Exercise instructions:
Which of the lines in the data mention the string "home"? List them all.

[Data items]
============================================================

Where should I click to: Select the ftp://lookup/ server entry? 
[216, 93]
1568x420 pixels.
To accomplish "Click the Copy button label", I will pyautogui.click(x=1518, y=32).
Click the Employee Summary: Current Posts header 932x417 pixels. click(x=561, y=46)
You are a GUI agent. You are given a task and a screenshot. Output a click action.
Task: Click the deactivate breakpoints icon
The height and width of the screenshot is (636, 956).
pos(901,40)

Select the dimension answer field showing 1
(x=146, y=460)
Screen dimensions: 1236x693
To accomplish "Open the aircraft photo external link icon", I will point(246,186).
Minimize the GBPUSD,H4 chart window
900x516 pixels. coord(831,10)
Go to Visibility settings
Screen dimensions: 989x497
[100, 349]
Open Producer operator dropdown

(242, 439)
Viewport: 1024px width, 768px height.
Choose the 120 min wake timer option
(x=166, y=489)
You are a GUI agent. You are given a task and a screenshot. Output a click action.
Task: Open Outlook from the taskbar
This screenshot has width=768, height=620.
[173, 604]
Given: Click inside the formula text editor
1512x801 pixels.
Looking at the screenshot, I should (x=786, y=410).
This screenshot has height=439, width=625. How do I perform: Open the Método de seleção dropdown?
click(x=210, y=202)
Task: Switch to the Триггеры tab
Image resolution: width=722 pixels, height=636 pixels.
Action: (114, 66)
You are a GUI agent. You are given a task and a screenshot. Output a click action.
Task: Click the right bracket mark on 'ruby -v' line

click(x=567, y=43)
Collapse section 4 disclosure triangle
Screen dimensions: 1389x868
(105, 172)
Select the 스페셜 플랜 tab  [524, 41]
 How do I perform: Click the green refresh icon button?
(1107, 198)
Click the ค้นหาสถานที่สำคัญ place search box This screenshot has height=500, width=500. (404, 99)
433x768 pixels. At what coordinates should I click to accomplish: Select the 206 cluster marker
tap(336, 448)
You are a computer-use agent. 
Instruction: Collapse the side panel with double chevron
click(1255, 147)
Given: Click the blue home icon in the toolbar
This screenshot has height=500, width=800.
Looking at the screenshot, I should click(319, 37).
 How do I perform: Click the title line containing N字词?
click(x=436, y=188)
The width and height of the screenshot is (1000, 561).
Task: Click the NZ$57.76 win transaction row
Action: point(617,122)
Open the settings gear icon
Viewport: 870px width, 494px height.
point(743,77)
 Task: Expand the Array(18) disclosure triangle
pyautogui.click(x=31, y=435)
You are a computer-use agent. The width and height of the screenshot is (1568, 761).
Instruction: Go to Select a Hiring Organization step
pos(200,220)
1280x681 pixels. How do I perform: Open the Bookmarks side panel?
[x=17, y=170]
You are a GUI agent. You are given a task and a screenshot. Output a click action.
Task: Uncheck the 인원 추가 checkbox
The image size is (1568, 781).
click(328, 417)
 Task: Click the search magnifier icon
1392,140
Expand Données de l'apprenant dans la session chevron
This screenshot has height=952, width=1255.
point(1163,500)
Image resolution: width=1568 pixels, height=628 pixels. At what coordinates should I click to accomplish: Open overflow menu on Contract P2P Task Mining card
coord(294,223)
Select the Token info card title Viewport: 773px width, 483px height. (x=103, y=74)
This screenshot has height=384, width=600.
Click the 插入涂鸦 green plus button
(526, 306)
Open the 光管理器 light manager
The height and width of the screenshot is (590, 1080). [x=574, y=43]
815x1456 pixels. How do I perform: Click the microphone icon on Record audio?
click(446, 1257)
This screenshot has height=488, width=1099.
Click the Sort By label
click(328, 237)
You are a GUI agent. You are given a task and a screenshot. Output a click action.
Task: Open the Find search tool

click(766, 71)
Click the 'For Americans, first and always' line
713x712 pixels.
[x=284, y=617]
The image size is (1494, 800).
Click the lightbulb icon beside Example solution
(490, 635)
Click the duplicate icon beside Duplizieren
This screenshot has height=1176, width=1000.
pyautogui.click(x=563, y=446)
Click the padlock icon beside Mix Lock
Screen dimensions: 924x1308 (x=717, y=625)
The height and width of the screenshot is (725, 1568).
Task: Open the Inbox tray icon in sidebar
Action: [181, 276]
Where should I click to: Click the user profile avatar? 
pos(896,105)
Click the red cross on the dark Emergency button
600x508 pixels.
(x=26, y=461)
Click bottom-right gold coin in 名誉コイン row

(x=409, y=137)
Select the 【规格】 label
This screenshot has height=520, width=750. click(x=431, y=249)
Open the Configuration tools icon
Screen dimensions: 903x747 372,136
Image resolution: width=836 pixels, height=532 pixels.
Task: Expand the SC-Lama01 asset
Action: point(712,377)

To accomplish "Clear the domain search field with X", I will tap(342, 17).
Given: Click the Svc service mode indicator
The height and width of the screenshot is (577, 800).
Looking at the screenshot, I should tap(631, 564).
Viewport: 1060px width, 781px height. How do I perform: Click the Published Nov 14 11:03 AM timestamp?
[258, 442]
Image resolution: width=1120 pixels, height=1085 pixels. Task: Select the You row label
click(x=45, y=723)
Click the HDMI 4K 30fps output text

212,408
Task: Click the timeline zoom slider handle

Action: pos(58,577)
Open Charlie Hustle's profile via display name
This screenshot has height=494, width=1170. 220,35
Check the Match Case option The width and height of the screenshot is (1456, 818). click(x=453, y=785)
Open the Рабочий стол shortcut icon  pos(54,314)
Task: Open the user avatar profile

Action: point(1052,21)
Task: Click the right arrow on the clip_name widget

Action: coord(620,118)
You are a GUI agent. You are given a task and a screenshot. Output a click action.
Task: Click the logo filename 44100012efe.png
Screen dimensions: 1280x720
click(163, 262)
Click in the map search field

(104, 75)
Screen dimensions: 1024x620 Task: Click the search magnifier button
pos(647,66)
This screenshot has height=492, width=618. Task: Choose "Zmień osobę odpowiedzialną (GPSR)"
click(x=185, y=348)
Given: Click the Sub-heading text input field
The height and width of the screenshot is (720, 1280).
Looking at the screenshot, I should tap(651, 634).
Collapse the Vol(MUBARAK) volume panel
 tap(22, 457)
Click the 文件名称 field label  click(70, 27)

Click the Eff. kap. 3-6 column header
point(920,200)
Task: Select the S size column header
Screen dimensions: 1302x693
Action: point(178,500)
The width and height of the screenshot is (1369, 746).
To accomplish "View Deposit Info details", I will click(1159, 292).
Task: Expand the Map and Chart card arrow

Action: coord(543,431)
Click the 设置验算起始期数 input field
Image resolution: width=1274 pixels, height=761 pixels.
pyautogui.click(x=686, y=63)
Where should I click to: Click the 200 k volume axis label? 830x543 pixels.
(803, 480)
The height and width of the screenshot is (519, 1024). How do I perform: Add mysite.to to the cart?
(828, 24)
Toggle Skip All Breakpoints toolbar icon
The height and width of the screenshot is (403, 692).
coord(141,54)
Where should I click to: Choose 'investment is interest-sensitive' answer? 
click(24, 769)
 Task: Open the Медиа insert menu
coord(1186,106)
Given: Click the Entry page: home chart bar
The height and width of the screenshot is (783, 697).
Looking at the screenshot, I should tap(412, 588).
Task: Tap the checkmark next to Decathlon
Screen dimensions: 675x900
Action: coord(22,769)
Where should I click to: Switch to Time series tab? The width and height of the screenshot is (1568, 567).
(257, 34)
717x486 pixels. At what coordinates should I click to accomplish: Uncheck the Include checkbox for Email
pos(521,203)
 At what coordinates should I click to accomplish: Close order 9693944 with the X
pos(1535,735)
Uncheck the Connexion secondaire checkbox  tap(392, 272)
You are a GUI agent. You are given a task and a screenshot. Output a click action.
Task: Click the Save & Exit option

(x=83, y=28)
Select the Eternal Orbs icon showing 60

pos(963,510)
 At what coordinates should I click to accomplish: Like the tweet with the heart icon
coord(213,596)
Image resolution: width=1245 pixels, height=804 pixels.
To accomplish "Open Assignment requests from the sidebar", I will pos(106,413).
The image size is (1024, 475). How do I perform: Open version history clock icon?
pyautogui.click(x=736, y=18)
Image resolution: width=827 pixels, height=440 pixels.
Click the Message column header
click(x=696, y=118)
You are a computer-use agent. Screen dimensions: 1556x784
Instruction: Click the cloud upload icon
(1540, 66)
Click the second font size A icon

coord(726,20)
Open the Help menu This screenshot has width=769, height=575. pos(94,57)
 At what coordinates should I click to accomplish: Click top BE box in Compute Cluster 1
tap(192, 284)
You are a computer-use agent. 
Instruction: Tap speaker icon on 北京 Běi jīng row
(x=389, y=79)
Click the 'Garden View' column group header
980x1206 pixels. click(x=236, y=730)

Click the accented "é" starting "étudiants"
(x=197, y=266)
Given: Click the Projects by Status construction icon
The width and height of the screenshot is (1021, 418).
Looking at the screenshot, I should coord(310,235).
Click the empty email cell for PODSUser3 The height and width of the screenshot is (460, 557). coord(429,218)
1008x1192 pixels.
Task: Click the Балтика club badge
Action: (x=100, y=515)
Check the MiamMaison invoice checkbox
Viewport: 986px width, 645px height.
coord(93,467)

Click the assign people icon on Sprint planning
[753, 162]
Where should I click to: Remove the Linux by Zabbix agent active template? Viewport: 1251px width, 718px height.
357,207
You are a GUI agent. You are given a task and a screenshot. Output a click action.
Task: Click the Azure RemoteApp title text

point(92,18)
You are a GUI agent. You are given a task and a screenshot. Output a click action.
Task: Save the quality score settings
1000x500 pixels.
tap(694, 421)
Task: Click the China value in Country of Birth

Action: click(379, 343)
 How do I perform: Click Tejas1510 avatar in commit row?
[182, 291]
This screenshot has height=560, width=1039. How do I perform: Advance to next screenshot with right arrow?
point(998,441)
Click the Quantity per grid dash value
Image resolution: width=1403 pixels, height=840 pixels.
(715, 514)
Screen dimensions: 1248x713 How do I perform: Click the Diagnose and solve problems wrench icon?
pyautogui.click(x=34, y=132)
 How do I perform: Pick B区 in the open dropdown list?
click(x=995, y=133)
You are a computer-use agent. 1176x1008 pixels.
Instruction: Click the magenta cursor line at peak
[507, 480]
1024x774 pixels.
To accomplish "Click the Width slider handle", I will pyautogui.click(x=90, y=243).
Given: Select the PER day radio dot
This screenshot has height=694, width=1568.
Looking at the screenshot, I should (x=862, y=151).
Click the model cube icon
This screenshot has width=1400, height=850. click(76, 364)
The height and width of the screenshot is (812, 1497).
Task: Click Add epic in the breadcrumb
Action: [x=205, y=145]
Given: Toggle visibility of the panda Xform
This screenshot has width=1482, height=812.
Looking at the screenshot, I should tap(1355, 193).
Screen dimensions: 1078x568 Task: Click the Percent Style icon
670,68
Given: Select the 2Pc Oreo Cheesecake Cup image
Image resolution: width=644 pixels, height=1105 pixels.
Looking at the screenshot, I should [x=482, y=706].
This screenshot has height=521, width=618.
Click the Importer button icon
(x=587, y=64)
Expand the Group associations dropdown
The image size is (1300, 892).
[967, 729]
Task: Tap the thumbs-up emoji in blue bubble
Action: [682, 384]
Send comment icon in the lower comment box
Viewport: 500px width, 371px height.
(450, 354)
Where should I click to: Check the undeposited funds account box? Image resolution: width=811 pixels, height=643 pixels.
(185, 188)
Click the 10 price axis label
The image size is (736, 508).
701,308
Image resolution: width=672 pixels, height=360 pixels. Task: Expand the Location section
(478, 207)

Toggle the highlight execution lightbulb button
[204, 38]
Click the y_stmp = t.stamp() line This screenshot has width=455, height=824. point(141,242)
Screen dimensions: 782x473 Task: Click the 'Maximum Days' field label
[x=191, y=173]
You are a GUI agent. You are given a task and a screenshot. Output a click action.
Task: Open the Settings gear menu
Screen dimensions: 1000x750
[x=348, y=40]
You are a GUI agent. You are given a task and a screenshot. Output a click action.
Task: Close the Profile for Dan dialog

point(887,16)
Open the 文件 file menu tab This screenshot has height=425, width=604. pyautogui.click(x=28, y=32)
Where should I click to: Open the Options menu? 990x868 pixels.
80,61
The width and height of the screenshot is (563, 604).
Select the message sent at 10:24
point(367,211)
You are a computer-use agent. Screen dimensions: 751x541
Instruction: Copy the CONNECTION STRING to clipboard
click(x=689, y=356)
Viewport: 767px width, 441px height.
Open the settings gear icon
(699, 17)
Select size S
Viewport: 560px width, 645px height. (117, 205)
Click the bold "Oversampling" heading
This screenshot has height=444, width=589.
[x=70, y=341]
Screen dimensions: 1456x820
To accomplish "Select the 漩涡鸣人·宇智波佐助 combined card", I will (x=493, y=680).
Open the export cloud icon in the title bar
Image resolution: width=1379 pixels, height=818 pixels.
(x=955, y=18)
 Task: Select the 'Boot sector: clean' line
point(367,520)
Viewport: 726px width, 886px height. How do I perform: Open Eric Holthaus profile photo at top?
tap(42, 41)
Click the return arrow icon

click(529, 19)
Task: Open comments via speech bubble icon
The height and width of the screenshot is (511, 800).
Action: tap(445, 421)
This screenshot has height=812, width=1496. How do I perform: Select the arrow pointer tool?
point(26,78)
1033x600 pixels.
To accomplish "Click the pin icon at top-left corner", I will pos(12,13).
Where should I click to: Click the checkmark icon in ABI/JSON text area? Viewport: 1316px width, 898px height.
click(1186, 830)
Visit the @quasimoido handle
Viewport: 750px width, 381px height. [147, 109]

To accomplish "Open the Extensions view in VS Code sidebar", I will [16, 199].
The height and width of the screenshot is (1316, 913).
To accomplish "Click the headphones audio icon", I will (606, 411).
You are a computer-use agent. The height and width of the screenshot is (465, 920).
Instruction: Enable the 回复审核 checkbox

============================================================

Task answer:
Given: Click the blue home icon in the toolbar
Given: Click the Entry page: home chart bar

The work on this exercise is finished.